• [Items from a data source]
=== Section Start ===

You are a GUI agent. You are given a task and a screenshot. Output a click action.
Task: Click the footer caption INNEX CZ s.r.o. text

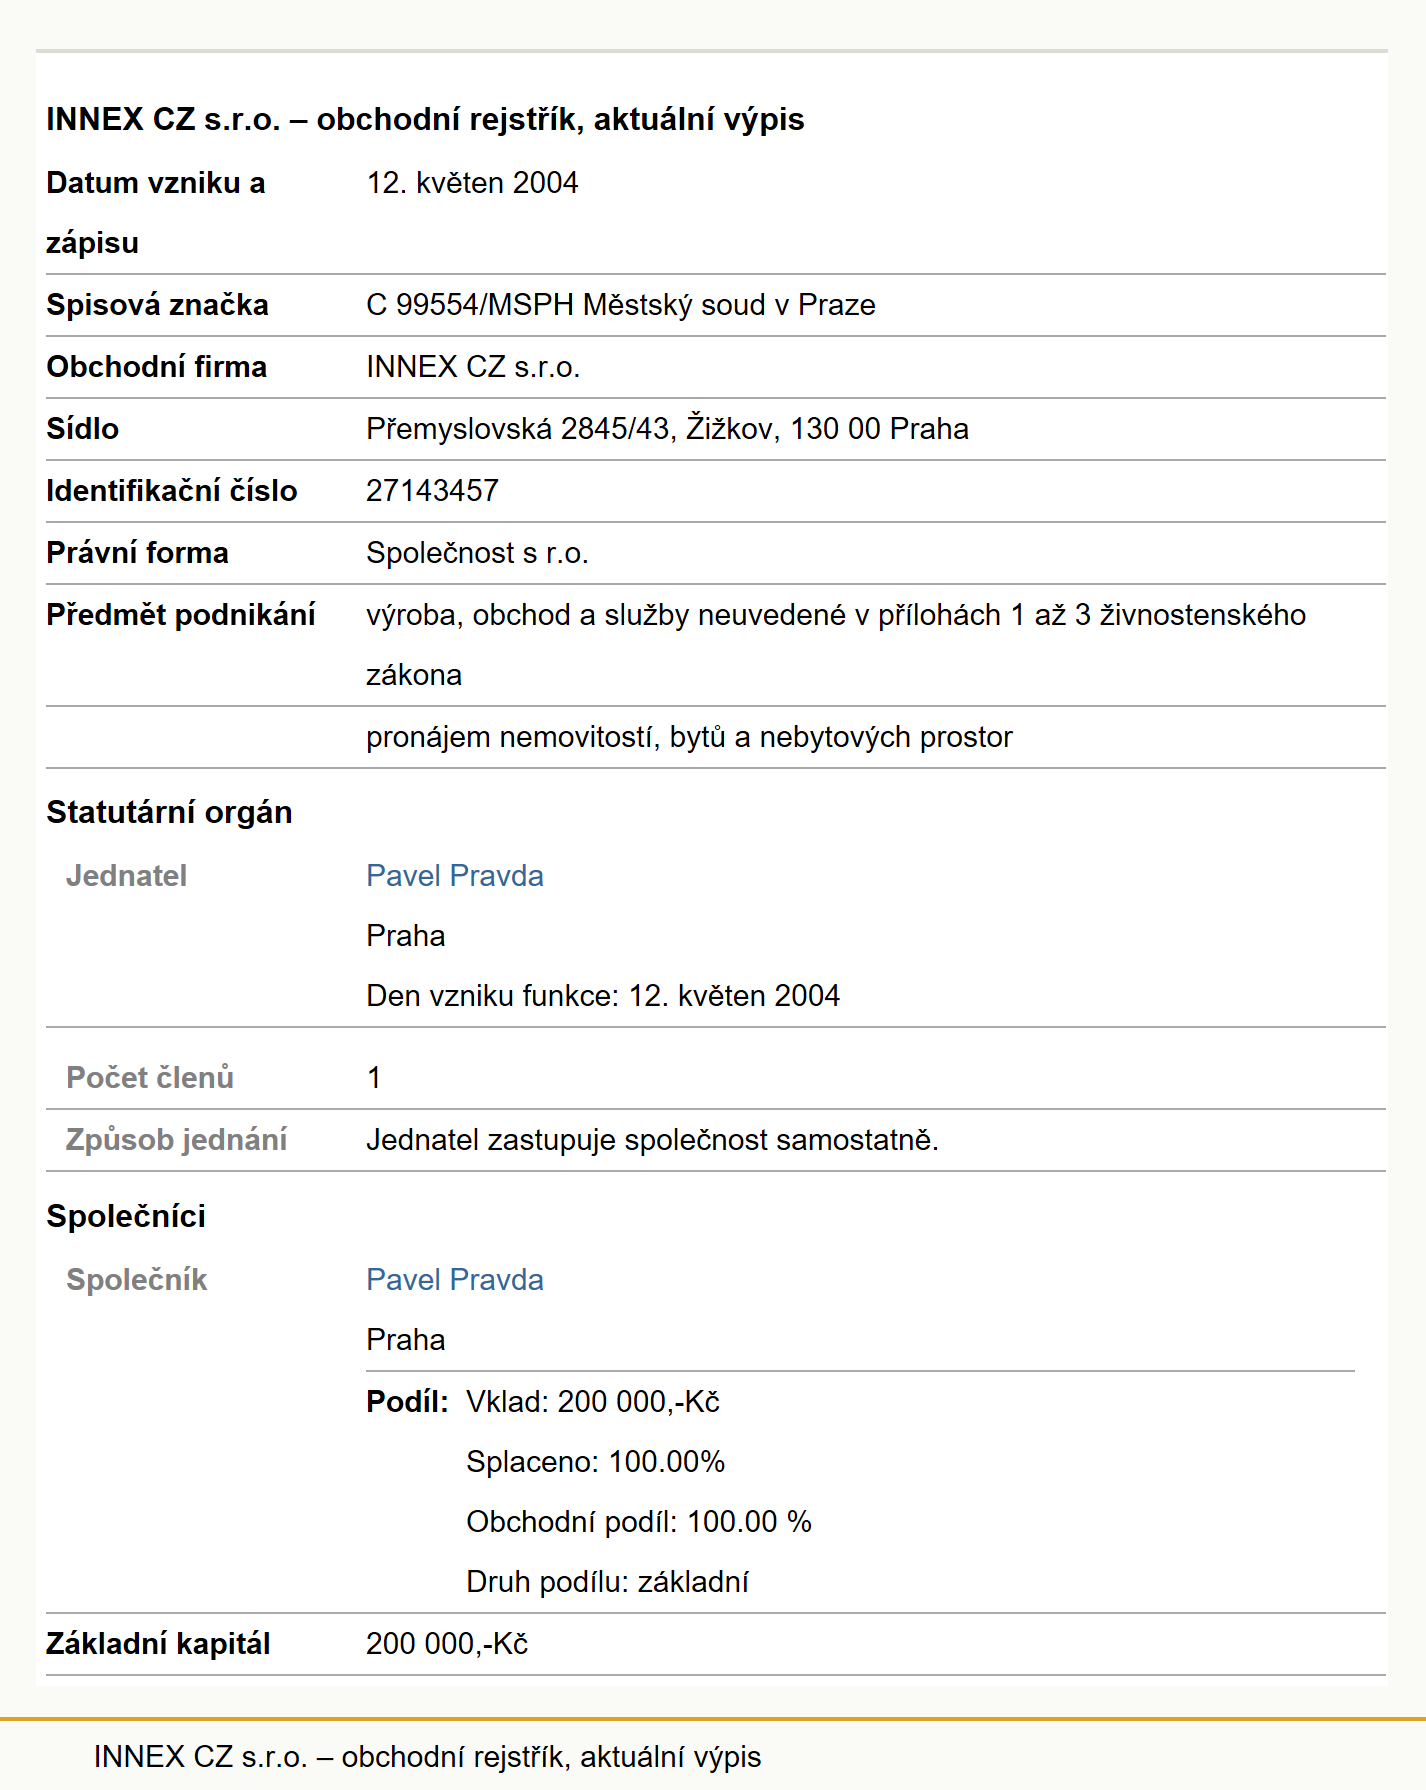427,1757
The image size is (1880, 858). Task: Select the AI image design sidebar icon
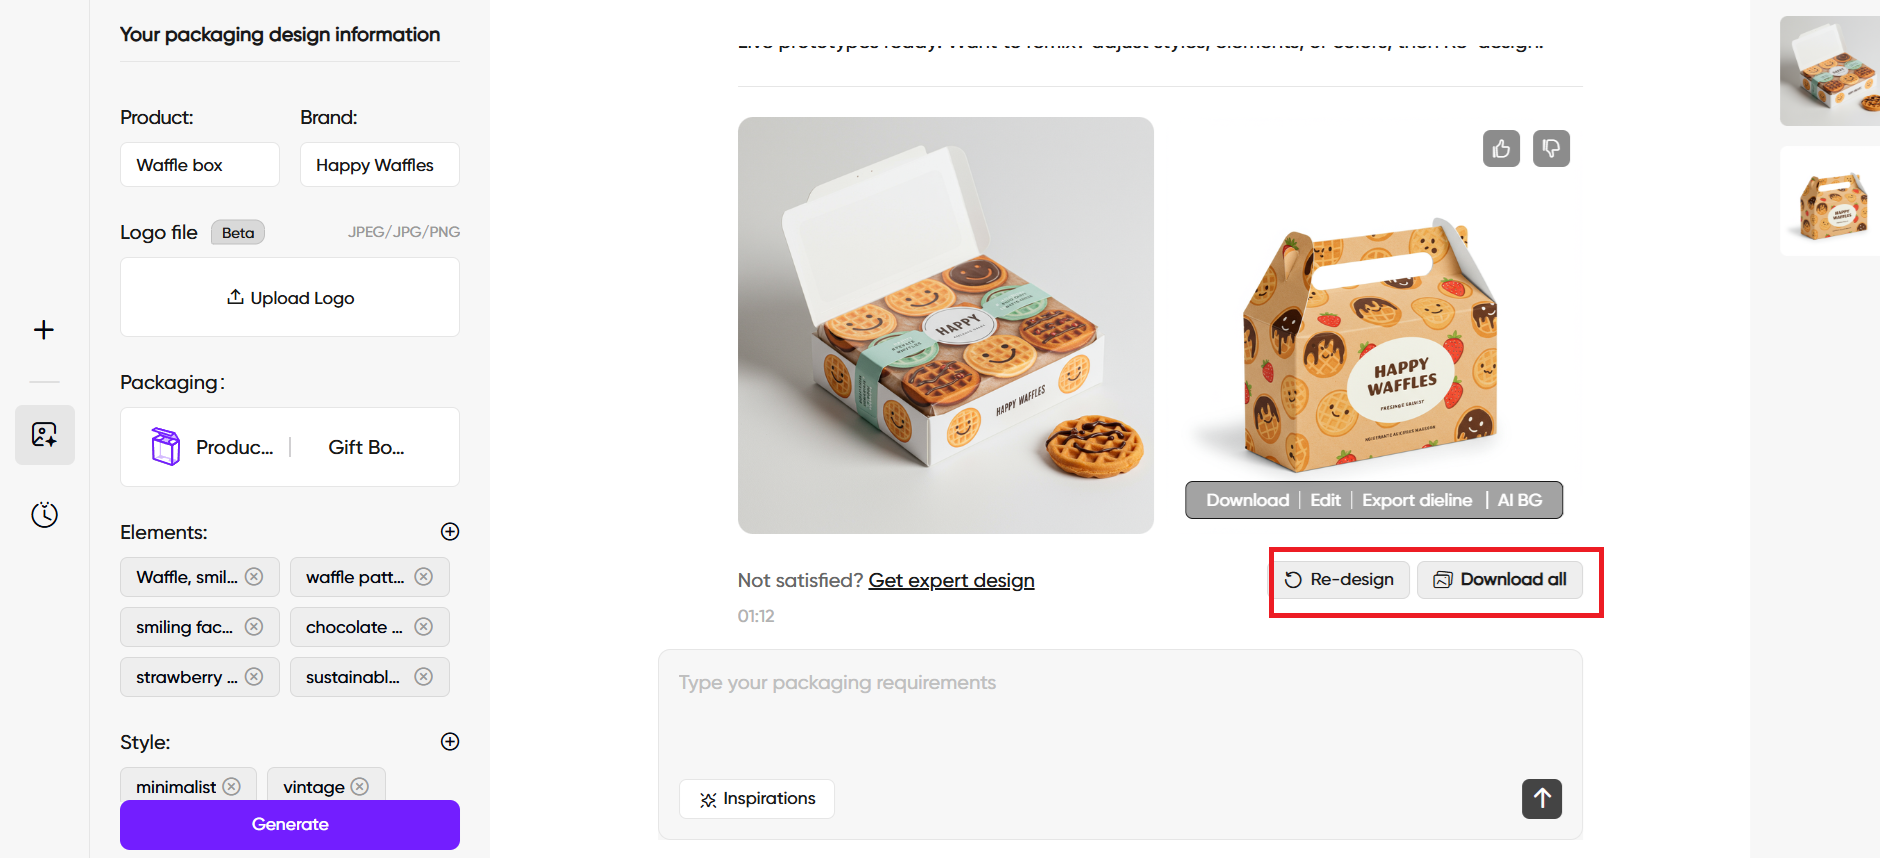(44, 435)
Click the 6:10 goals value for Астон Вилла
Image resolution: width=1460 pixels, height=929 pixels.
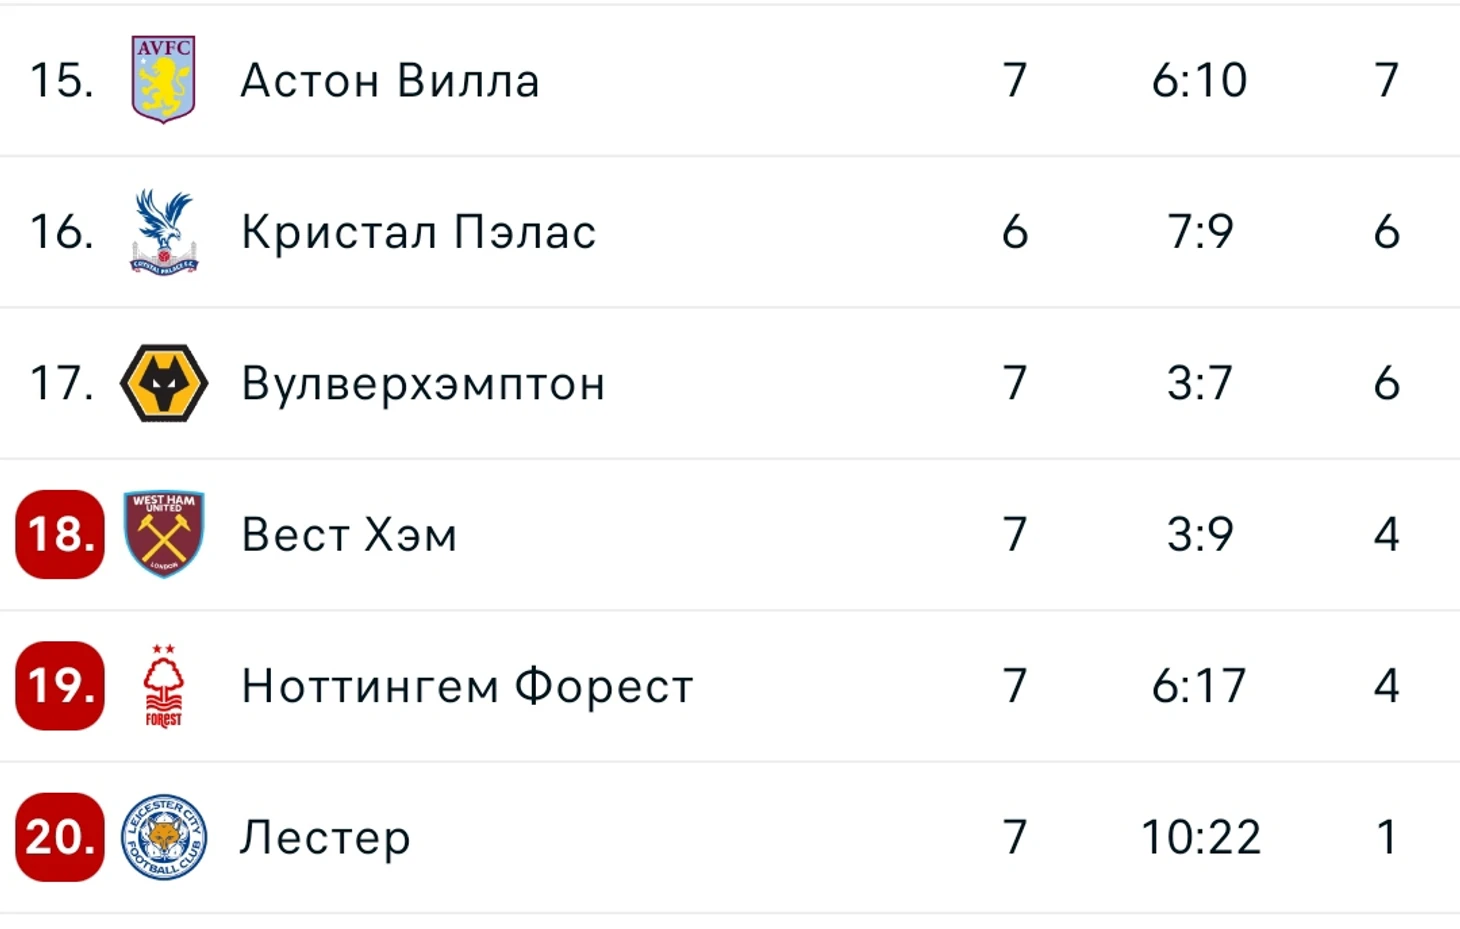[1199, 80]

=== Section End ===

With the pictures excluded, the line containing "Image resolution: width=1460" and every line after it through the end of the data above are to be transcribed exactly, and nothing more.

• [Answer box]
Image resolution: width=1460 pixels, height=929 pixels.
[1199, 80]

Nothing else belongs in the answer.